Katrin Lindorfer über die Enttäuschung bei einer Absage

Der Psychologe Rüdiger Maas unterscheidet zwischen analog-geprägten und digital-geprägten Menschen: jüngere, digital-geprägte fürchten ständig, die beste Option zu verpassen. Sie schöpfen aus dem Vollen, aus einer Vielzahl von Möglichkeiten. Glücklich mache diese Angst, die beste Option zu verpassen allerdings nicht.

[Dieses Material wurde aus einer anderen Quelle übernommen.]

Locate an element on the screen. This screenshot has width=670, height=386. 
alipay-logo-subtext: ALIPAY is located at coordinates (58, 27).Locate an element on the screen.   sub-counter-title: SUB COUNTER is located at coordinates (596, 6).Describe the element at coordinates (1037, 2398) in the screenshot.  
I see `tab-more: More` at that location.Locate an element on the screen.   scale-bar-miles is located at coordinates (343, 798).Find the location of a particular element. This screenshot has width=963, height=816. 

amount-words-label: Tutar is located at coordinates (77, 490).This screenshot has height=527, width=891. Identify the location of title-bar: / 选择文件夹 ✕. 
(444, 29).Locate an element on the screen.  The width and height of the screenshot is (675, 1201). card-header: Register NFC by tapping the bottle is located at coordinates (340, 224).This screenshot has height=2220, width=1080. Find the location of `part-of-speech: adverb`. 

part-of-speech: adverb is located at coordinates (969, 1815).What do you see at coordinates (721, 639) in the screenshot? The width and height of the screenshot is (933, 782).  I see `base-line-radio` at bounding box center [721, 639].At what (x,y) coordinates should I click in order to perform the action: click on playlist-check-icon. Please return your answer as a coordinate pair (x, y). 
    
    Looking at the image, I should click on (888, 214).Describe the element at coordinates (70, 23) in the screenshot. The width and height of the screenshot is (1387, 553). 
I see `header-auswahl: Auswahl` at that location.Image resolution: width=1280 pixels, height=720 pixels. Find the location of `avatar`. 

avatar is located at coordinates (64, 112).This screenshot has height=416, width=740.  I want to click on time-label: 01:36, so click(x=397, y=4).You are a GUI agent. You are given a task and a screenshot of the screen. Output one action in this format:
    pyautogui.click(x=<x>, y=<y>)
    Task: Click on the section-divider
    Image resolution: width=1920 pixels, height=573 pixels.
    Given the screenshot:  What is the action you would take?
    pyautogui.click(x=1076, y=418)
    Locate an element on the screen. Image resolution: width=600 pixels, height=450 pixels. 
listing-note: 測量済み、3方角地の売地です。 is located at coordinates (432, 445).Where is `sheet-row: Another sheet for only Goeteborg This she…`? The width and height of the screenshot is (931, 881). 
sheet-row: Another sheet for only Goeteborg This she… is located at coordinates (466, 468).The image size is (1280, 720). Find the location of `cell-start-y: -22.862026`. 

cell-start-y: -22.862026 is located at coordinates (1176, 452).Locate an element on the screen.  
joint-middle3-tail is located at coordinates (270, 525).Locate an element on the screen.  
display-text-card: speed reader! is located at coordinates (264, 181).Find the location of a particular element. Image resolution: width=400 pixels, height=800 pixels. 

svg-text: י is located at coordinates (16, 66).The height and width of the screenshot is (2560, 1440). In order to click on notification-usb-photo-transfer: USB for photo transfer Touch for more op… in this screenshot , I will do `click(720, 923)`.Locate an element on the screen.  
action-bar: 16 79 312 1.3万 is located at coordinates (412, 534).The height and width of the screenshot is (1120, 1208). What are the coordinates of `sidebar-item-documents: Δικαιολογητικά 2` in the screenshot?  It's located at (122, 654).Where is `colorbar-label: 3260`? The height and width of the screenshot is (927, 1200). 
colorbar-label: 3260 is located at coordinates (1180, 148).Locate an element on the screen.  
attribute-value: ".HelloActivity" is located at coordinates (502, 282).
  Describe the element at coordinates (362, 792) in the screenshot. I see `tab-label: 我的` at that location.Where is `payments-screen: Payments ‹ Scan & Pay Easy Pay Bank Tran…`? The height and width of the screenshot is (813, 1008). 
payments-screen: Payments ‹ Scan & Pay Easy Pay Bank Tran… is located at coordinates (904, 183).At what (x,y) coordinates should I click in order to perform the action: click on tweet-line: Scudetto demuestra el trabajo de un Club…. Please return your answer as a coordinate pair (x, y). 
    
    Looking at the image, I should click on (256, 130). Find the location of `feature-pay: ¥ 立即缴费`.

"Diese 'Fear of Better Option' führt nicht dazu, dass die Jüngeren glücklicher sind, ganz im Gegenteil."
Rüdiger Maas¸ Psychologe

In der analogen Welt, seien Jüngere hingegen untrainierter. Sie bewegten sich dort unsicherer. Rüdiger Maas meint, dass sich diese Unsicherheit auch im Beziehungsverhalten zeige. "Wir sehen zum Beispiel auch bei den Jüngeren sehr lange Beziehungen", sagt er.

Neue Konstanz beim Beziehungsverhalten

Jemand mit 22, der seit zehn Jahren in einer Beziehung sei, das sei heute weniger selten als noch vor 20 Jahren. Außerhalb des Beziehungs- und Freundschaftslebens dominiere aber eher die bereits genannte 'Fear of Better Option'.

"Die Jüngeren haben die Erfahrungen gemacht, dass wenn ich eine Zusage zu lange aufrechterhalte, vielleicht eine bessere Option misse."